In all subjects the recordings were repeated with the same technique during 4 consecutive days: the day before the run (from 2 p.m. to 7 p.m.), next day after the run (with an average time delay of 30 min after finishing (from 11 a.m. to 6 p.m.), then 24 h (from 2 p.m. to 7 p.m.) and 48 h (from 2 p.m. to 7 p.m.) after the race. Recordings before, 24 h and 48 h after the run were made in the laboratory, whereas the recordings at the end of the run were obtained in a tent placed in front of the finish line, using the same equipment powered by a generator.

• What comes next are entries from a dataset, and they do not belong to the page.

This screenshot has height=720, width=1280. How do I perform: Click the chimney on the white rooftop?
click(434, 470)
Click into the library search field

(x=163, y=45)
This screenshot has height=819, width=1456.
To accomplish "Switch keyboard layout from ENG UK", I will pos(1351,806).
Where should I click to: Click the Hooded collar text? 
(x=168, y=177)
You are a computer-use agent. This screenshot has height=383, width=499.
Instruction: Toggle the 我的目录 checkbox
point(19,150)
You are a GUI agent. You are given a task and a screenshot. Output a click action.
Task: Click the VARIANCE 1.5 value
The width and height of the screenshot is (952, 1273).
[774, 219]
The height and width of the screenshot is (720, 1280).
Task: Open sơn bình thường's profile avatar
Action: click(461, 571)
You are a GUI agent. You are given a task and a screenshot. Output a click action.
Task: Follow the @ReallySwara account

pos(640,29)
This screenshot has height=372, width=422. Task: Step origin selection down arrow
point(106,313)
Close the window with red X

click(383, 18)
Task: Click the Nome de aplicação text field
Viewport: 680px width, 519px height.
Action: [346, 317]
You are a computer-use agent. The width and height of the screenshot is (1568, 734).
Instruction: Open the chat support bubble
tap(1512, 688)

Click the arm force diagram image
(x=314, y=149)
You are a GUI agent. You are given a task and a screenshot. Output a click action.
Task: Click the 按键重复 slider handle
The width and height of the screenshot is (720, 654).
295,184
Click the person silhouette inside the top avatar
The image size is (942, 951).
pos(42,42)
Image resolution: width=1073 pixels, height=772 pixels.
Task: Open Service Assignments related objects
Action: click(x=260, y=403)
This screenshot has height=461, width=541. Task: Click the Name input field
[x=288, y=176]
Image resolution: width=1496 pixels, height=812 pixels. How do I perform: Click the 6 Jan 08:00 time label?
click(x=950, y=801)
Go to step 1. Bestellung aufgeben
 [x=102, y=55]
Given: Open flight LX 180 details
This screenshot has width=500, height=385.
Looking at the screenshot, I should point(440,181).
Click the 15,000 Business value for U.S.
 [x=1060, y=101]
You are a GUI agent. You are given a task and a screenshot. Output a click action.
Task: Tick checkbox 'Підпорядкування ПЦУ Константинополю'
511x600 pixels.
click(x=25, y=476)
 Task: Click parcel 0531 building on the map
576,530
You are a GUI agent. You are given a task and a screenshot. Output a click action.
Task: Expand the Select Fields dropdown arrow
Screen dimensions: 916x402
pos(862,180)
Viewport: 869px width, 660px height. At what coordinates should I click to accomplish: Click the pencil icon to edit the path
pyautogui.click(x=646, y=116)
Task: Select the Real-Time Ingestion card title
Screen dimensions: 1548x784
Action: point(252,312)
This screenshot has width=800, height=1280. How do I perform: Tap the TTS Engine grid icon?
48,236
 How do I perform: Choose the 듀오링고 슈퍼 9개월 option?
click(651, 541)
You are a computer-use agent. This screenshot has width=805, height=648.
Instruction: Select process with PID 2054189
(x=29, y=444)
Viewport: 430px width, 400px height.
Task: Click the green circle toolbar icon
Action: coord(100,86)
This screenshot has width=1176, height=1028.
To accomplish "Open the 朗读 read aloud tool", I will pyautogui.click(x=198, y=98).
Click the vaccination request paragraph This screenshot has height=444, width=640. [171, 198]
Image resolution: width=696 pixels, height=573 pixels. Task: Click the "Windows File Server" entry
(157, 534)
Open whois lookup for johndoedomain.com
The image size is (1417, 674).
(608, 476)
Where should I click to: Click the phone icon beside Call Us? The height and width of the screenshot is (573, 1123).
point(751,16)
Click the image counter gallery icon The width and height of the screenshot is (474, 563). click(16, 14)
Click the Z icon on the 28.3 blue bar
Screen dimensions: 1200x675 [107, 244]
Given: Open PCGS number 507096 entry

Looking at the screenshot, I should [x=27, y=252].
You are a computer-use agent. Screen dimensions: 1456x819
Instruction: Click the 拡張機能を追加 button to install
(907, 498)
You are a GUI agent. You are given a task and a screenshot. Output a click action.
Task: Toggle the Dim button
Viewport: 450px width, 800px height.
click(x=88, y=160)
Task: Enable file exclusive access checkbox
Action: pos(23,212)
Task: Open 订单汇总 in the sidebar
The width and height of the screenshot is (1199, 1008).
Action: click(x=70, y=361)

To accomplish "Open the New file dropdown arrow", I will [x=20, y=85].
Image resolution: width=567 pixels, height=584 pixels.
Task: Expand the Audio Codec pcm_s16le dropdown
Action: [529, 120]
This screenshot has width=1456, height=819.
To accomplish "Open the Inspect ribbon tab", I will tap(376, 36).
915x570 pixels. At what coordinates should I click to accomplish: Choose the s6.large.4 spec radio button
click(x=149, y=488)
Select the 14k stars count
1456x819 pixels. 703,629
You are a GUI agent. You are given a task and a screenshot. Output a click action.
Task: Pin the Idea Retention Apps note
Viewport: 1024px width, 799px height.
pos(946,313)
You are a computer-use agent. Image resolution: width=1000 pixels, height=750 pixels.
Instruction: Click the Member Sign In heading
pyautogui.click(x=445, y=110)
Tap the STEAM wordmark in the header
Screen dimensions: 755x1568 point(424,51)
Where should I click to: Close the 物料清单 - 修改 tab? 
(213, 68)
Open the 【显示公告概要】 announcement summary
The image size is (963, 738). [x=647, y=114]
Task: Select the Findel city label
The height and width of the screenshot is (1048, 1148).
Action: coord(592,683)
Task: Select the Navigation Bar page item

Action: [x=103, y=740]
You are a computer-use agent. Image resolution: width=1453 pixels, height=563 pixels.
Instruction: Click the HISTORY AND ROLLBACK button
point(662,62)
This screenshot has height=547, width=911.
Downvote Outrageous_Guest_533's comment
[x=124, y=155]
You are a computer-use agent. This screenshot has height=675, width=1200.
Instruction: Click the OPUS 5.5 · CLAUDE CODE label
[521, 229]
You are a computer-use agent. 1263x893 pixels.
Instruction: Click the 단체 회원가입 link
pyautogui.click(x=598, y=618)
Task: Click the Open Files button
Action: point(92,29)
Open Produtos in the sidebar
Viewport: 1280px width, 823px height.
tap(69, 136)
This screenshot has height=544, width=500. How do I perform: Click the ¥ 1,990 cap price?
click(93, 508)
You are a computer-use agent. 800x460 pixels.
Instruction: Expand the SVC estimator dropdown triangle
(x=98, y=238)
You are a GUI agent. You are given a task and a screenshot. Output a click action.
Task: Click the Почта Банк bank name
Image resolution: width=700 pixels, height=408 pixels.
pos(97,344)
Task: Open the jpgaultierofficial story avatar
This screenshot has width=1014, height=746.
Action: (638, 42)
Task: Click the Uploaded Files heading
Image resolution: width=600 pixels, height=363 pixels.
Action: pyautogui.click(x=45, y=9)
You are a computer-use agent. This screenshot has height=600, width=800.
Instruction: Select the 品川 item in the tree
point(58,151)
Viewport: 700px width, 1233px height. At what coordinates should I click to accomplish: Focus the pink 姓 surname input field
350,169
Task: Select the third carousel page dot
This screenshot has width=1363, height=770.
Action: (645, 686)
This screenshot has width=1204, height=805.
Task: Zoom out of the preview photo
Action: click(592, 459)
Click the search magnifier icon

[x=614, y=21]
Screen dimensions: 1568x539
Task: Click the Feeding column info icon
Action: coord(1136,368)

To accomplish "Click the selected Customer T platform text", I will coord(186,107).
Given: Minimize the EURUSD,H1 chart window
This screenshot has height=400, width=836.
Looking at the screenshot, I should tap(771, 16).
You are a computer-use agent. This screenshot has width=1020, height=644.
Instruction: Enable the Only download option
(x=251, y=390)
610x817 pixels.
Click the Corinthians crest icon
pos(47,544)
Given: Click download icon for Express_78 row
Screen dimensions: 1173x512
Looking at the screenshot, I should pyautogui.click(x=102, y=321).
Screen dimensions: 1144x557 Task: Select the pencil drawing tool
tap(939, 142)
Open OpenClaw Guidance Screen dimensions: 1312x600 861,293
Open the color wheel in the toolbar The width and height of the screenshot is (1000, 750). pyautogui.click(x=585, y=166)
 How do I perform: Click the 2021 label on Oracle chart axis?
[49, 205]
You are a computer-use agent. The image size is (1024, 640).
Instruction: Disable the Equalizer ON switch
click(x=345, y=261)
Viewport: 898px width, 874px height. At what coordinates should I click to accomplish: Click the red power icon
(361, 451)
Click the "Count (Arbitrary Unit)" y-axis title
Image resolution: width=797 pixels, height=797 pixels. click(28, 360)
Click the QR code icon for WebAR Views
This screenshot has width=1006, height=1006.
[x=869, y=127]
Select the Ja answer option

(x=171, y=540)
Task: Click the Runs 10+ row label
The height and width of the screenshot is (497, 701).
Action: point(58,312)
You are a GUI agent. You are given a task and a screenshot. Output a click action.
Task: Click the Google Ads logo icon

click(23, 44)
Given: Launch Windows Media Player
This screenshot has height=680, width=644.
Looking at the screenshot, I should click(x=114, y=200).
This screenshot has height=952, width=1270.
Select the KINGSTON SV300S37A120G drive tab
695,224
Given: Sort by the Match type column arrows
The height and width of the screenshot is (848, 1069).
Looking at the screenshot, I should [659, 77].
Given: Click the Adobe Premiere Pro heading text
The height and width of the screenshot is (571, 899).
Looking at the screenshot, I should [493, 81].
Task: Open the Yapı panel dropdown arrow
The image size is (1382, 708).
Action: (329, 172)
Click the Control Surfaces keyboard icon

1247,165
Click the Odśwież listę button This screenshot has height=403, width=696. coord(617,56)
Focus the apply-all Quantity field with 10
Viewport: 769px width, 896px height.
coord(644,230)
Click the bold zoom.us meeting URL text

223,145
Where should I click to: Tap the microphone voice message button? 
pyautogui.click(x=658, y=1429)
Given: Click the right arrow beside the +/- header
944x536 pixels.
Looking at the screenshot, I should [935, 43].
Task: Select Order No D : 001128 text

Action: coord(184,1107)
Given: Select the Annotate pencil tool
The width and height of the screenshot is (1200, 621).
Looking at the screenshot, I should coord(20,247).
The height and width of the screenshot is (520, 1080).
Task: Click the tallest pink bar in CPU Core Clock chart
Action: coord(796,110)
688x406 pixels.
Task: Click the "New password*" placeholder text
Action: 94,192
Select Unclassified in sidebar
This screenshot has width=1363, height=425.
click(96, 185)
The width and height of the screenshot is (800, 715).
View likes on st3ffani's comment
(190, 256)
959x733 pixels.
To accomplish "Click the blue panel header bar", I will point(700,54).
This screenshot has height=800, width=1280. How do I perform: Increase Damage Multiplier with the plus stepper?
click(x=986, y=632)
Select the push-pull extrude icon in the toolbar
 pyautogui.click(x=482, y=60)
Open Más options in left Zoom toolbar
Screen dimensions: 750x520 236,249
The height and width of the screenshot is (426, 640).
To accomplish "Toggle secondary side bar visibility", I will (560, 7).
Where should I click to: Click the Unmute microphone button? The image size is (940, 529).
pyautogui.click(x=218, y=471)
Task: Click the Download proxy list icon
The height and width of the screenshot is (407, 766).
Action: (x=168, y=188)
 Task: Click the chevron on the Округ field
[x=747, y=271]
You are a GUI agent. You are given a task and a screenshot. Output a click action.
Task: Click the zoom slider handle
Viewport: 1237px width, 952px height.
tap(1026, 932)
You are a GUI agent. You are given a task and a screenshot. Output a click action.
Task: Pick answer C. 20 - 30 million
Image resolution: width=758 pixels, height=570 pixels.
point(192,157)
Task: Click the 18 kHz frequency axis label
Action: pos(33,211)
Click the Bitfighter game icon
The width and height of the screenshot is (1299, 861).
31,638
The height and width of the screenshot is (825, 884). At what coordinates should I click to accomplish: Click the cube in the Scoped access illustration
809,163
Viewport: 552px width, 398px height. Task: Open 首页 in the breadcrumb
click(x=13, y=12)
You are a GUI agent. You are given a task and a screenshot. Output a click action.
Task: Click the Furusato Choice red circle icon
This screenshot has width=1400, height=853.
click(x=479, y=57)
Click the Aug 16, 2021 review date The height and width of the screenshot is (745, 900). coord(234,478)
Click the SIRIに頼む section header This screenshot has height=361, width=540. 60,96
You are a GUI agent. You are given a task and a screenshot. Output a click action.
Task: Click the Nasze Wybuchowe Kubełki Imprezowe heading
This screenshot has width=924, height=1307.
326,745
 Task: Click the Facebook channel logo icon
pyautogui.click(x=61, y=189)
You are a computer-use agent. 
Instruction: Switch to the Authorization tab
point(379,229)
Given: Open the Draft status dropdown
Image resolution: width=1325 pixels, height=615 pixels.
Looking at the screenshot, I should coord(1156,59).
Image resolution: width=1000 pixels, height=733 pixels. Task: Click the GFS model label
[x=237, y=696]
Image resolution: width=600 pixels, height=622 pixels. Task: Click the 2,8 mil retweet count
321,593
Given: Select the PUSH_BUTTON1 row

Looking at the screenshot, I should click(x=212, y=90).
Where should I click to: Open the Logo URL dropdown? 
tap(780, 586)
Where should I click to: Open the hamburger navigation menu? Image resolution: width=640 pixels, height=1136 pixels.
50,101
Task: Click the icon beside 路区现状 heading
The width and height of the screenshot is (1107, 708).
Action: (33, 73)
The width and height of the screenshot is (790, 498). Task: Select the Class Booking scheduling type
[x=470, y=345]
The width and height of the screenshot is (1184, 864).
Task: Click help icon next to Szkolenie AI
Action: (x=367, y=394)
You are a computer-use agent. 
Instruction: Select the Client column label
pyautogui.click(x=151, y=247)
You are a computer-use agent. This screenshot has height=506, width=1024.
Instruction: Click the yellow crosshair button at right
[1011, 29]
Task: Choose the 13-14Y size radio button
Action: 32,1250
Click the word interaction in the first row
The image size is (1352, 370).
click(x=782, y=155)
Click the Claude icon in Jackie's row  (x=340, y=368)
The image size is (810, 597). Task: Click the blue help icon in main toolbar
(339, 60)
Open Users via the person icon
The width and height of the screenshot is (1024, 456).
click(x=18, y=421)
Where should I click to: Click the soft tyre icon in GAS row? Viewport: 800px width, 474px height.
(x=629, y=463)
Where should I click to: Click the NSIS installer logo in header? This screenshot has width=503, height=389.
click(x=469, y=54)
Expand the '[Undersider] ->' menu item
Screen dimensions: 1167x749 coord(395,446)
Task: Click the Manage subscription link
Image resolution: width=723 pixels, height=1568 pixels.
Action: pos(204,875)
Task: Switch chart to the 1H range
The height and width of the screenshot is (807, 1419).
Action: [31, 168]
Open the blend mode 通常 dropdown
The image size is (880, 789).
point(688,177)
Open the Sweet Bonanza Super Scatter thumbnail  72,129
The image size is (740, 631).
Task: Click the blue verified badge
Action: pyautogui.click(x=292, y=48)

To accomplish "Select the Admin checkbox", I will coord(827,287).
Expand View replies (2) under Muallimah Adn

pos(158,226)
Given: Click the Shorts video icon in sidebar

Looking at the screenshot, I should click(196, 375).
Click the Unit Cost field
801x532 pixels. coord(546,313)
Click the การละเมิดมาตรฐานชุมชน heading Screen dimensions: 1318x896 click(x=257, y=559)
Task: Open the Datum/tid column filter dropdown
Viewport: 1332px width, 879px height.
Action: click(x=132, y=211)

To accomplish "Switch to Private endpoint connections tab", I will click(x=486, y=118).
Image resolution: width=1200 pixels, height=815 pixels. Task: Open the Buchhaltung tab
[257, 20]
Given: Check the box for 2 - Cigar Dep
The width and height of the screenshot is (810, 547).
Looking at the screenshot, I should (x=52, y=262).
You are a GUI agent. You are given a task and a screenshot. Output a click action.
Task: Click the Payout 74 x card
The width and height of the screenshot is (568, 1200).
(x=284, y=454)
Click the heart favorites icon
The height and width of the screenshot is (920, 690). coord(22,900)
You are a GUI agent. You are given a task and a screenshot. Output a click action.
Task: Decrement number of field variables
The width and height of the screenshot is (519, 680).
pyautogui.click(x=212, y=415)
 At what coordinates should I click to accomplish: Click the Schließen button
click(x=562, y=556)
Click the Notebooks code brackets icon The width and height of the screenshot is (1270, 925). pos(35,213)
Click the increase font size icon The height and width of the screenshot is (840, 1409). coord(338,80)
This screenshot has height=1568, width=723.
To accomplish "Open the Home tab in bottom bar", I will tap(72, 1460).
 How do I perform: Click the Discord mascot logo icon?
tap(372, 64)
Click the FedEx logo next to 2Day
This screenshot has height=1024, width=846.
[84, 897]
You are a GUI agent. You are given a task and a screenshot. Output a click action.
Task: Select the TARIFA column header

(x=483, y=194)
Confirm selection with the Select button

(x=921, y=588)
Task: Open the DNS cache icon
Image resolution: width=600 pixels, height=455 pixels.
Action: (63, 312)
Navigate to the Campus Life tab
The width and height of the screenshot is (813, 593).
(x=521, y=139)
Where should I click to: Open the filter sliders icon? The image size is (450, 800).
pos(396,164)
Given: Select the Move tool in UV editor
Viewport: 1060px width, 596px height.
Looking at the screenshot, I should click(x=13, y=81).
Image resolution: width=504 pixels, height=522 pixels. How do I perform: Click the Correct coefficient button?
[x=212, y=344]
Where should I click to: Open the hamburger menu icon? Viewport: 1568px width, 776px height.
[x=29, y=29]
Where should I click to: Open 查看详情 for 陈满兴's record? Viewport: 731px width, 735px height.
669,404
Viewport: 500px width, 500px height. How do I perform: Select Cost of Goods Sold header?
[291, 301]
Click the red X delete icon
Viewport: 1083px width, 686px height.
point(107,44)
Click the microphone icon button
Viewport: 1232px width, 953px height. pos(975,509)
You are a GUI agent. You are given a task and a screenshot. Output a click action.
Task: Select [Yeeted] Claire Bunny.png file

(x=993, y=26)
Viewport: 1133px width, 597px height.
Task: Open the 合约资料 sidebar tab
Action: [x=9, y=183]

Cardiovascular signals were recorded during 4 consecutive conditions: (1) supine position (4 min); (2) supine position during neck suction cycled at 6 cycles/min (i.e. 0.10 Hz, for 2 min, with a pressure swing of 0 to –30 mmHg during each sinusoidal cycle); (3) during neck suction cycled at 12 cycles/min (i.e., 0.20 Hz, with the same pressure swing, for 2 min); and (4) during upright posture (for 4 min). During all recordings the breathing of the subjects was maintained at a constant frequency (15 breaths/min) using visual instructions, taking care to avoid hyperpnoea. Breathing was maintained at a constant frequency to obtain respiratory fluctuations in cardiovascular signals different from that induced by neck suction. In each condition, we recorded the electrocardiogram (by chest leads), the respiratory signal (by electrical impedance pneumography), continuous non-invasive blood pressure (by Finapres, mod. 2300, Ohmeda, Englewood), and the pressure within the neck collar (by a pressure transducer part n. 286-692, RS, Corby, UK).

2.2 Data acquisition
The signals were digitised on line by a special 12-bit analogue to digital converter at a sampling rate of 300 samples/s for the EKG, at a sampling rate of 90 samples/s for blood and neck pressures, and 45 samples/s for respiration. The converter was connected to a Macintosh Powerbook 170 portable computer (Apple Inc., Coupertino, CA, USA) via RS-232 serial interface. A ‘C’ language program identified all QRS complexes in each sequence and then located the peak of each R-wave. The RR interval, systolic and diastolic pressure, neck suction and respiration time series were obtained from these data. The very few premature beats observed were interactively identified and corrected by linear interpolation with the previous and following beats. The original signals and time series were then stored for further analysis of each signal, including mean signal, signal variability (evaluated as the standard deviation), and autoregressive power spectrum analysis.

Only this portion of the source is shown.